I was faced the following problem. We have a search engine in our web application that makes it possible to filter results by selecting a single filter from each set, with four-five sets given - let's say, we can choose one language from ten given, one category from seven given, and one whatever else - let's say, a color, one out of six. In our particular case this kind of filter function is an absurd idea, however this is not the point. One of the aforementioned criteria in our filters is price. Since the typical workflow with each of the filters is that filter is added to the search right after the user clicks on it, we had to break it, because of the obvious need of entering some data from keyboard.
This is how it's supposed to look (and, in our sad case, can't be changed)*:
Typically, a user sets the radio button to an appropriate state, and then enters the values.

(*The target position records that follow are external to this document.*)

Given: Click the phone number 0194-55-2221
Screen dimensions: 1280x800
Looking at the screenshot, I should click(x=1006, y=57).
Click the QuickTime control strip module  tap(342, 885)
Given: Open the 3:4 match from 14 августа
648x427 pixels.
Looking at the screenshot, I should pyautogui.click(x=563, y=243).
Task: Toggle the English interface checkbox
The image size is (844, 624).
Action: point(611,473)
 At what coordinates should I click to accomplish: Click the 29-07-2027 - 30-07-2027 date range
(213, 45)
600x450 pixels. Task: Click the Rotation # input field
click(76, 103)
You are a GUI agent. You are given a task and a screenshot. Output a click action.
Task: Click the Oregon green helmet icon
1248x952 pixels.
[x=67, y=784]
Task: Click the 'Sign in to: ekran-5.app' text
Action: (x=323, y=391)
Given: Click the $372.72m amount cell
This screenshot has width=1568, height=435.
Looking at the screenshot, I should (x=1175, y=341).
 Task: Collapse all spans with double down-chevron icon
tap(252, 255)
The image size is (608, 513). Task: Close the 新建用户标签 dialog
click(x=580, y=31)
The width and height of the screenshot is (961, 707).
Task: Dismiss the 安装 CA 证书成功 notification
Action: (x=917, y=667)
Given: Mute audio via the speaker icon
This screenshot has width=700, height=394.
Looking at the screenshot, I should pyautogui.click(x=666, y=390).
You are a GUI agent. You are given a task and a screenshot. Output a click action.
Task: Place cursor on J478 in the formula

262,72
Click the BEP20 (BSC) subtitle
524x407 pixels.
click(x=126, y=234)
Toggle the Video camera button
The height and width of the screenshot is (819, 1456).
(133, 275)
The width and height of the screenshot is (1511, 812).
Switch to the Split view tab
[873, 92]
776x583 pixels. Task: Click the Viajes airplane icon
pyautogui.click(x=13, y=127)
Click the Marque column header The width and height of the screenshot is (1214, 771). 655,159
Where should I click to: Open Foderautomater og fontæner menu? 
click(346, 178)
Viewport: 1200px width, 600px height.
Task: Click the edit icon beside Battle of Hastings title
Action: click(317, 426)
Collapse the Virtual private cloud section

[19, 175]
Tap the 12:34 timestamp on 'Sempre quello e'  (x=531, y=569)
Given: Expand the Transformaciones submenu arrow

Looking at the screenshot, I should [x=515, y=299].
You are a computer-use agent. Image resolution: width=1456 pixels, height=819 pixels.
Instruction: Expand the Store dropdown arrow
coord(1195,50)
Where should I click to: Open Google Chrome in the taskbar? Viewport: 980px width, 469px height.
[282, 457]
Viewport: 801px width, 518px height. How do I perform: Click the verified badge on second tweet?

However, this is a happy case scenario; there's a few more of them
- User mistakenly enters fixed rate, but hourly rate is set; apply button is pressed and no-result search of "$1500 per hour" appears (and the other way round)
- User is less likely to switch fixed to hourly rate, because on the basis of previous experience, he might think the change itself will cause the page to reload
One of the most important guidelines for our UX is to minimize chances of showing no results on the search results page, so these are not the best options...
The client, who is the official world champion in micromanagement, said he wants these from/to fields to get reseted to zero after the user changes fixed/hourly radio button. This, obviously, makes no sense in the scenario when the user accidentally enters values for "hourly price" before switching the radio button (and this also forces him to fill them again...).
In these conditions, I simply ran out of ideas for answer to the question: how do I optimize this price process?
*Feel free to suggest answers involving changes, the client might change his mind.